Description of the task:
Make an exact copy of the lines from the one holding "759x670 pixels." through the end of the entries below, both ends kept, and of nothing else. Exclude pictures.

Task data:
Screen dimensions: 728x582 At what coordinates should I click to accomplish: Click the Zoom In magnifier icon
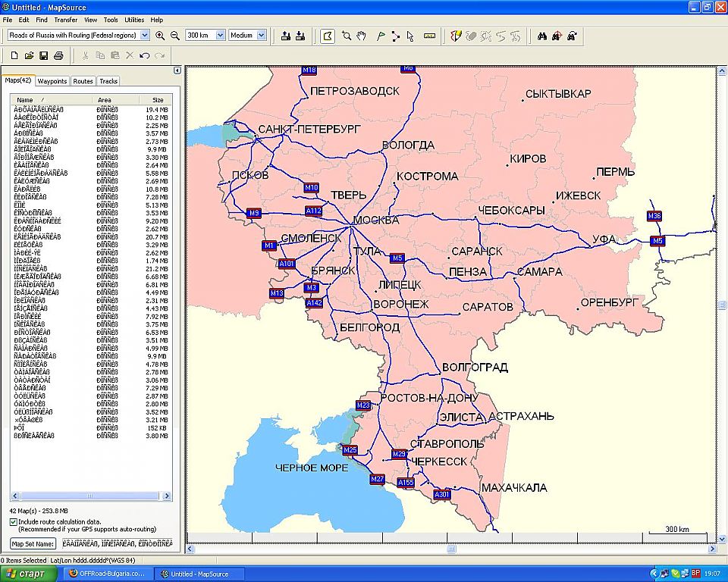click(x=160, y=36)
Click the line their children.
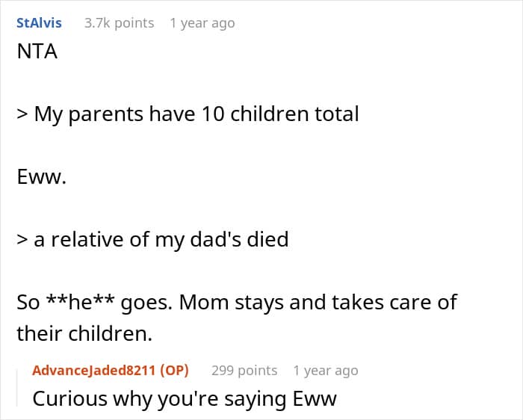The height and width of the screenshot is (420, 523). coord(84,333)
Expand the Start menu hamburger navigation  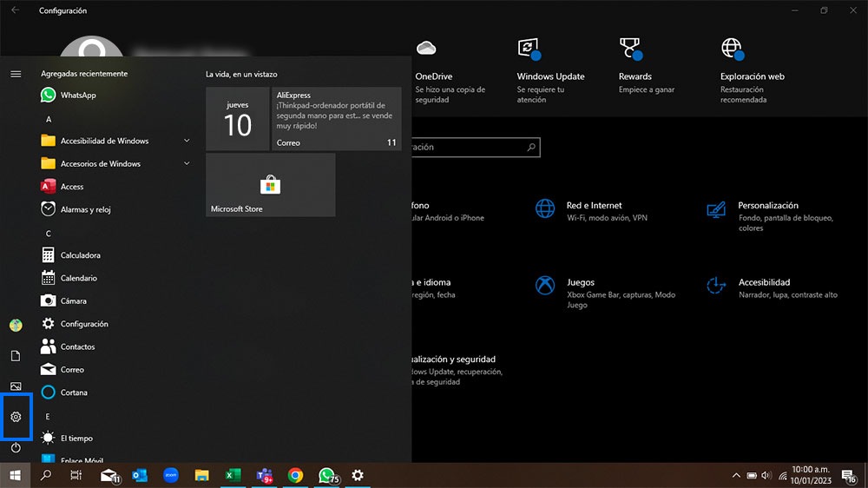coord(16,74)
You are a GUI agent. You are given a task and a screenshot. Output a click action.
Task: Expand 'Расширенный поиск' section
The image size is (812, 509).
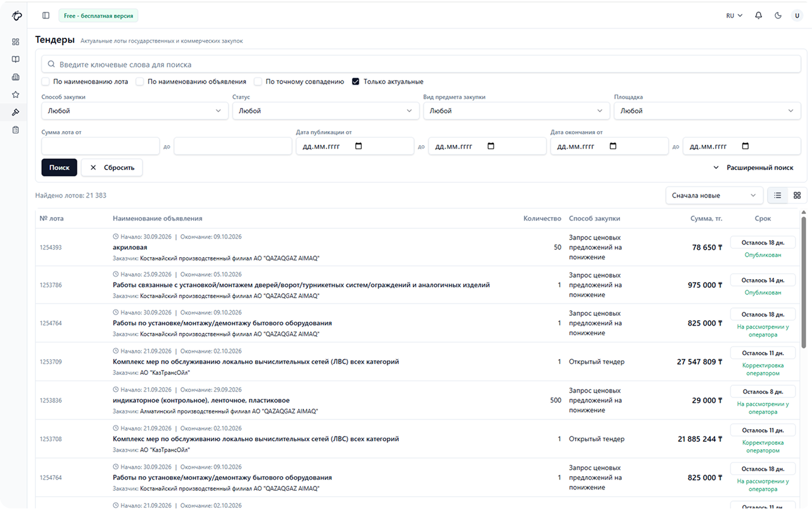pyautogui.click(x=754, y=168)
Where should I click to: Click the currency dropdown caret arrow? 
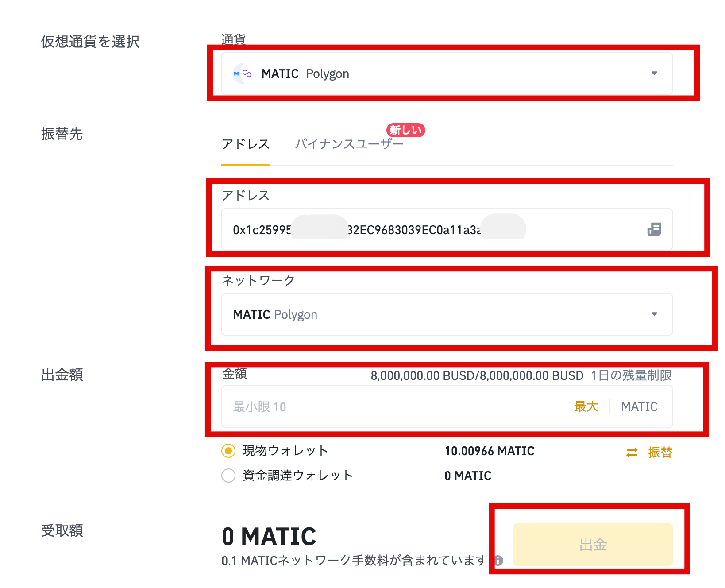point(654,74)
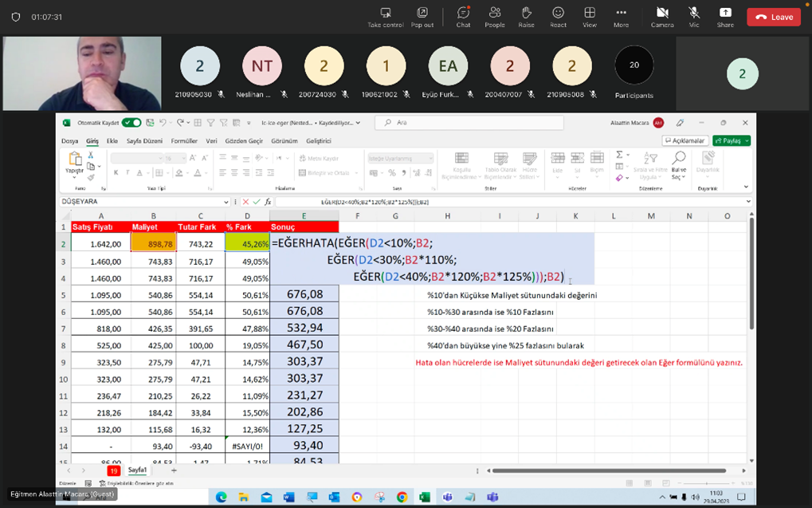This screenshot has width=812, height=508.
Task: Open the Formüller ribbon tab
Action: (184, 141)
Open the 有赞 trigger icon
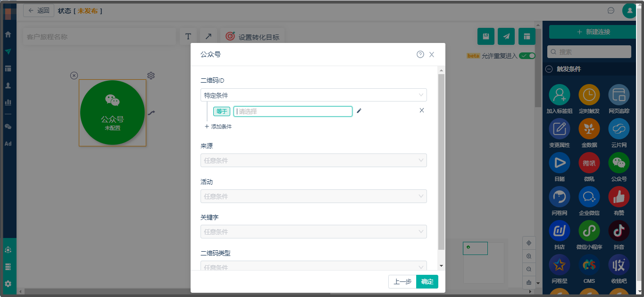The image size is (644, 297). click(619, 197)
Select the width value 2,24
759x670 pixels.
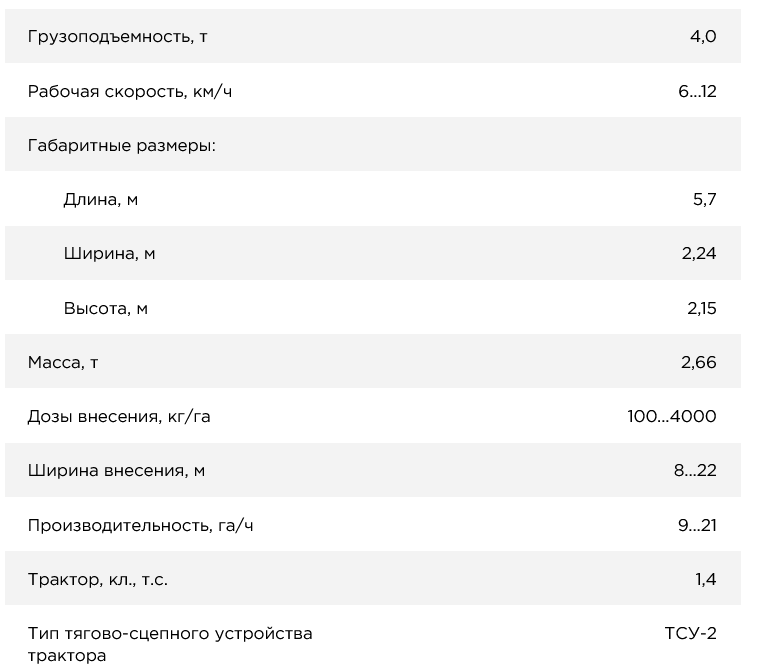point(698,254)
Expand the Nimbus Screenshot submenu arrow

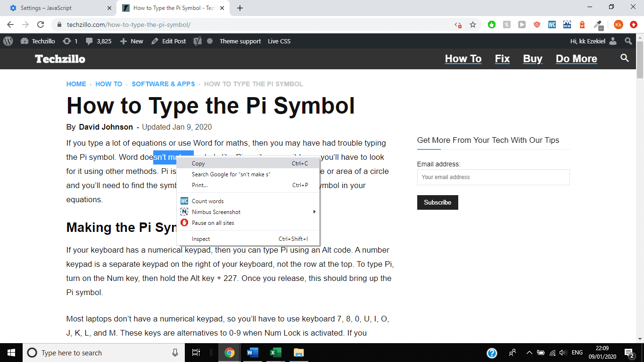(x=314, y=212)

Worked solution:
759x670 pixels.
point(698,254)
Expand the Nimbus Screenshot submenu arrow

(x=314, y=212)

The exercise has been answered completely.